[pianotech] Hurricane salvage

tnrwim at aol.com tnrwim at aol.com
Sat Nov 10 10:48:33 MST 2012


Some time ago I had an idea of starting a piano salvage company. Basically take apart old pianos that are destined for landfills and dissembling them for the part, as you describe. But after thinking it through, with the limited number of piano tuners around the country, buy the time I paid someone to do most of the work, cataloging all the parts, paying storage, taxes, etc, it wasn't going to be very profitable. Yes, one person taking on three or four pianos, and keeping the parts, might be worth it, but at some point there needs to be a return on the investment. And it just didn't seem to work. 

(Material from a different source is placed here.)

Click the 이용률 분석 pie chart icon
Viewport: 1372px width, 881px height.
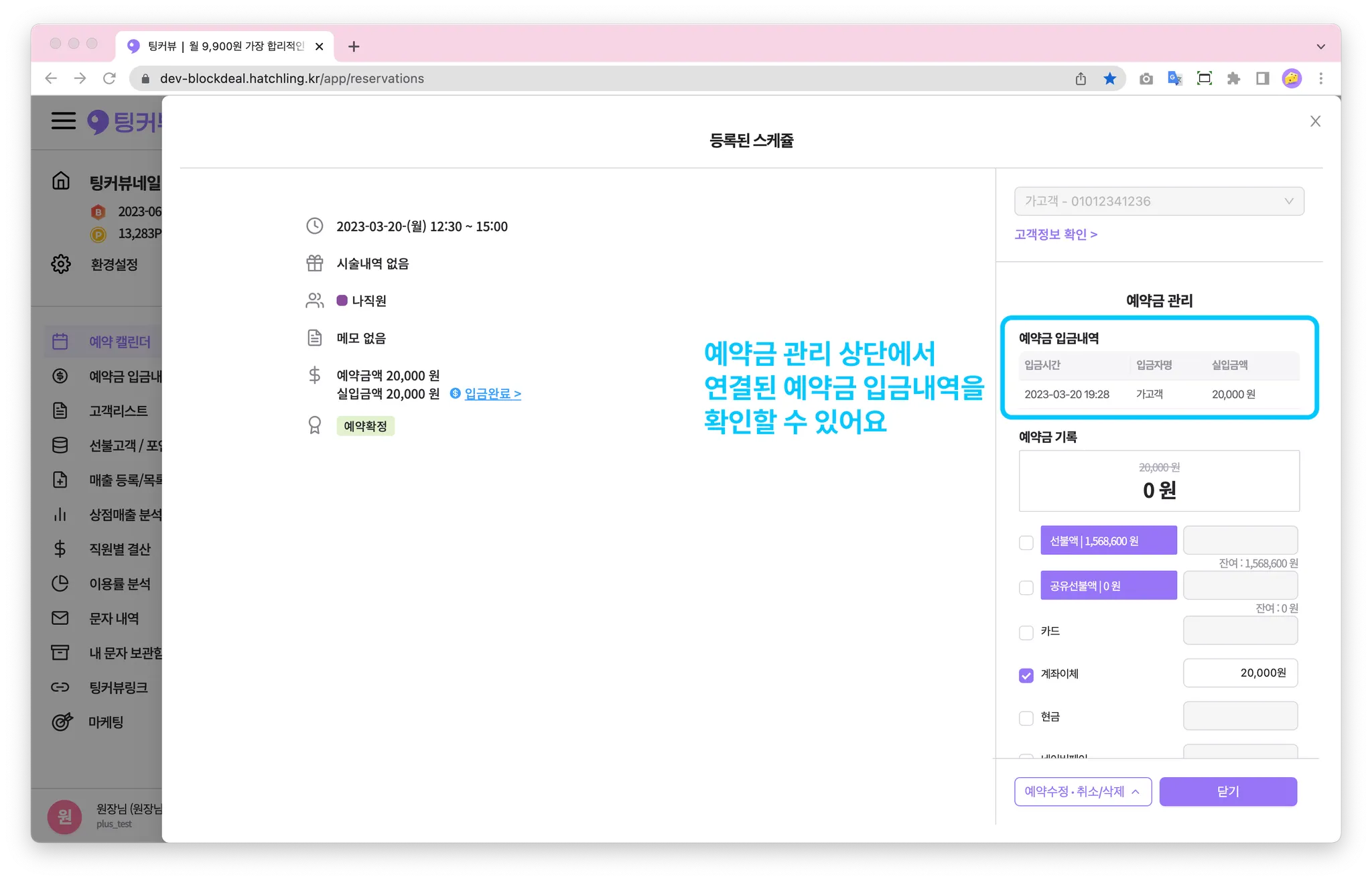point(60,584)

When I first started in the business my dad gave me four of five boxes of old upright parts he had salvaged. But when i started using them, they would break, or not quite fit. It didn't take me long to figure out that it was cheaper in the long run to buy a new replacement part, than to spend the time redoing the same repair over and over, until one of the parts actually worked. 

 
Wim



-----Original Message-----
From: Ron Nossaman <rnossaman at cox.net>
To: pianotech <pianotech at ptg.org>; ptg_pianotechne <ptg_pianotechne at egroups.ptg.org>; ptg_cautne <ptg_cautne at egroups.ptg.org>
Sent: Sat, Nov 10, 2012 7:16 am
Subject: [pianotech] Hurricane salvage



I talked to my pal (and hero) Isaac Sadigursky for a while last night, 
and he pointed out something he thought ought to be mentioned on the 
list. Isaac is an even worse, but much better organized pack rat them I 
am, though we've been packing rats for about the same amount of time. 
Anyway, his observation was that a whole lot of otherwise unobtainable 
and still quite usable piano parts are about to find themselves in 
landfills in the northeast as water damaged pianos are condemned and 
disposed of. Lid props and music desks, hinges, action brackets, 
sostenutos, lyre sticks and pedals, nose bolt nuts, shift levers and 
such, and a half ton of brass in agraffes alone, are on their way to 
extinction. So for any of you up in that area who will be dealing with 
the piano side of that mess, this could be a good chance to archive some 
rare and increasingly more difficult to get parts.